(Records from a dataset)
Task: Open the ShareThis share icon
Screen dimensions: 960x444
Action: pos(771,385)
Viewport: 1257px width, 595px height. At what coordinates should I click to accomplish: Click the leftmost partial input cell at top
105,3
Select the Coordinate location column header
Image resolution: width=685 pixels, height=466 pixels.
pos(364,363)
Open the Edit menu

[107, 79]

TASK TO COMPLETE
Write the whole of the data out again exactly as it stands.

SOLVED EXERCISE
Task: Open the ShareThis share icon
Screen dimensions: 960x444
Action: pos(771,385)
Viewport: 1257px width, 595px height. At what coordinates should I click to accomplish: Click the leftmost partial input cell at top
105,3
Select the Coordinate location column header
Image resolution: width=685 pixels, height=466 pixels.
pos(364,363)
Open the Edit menu

[107, 79]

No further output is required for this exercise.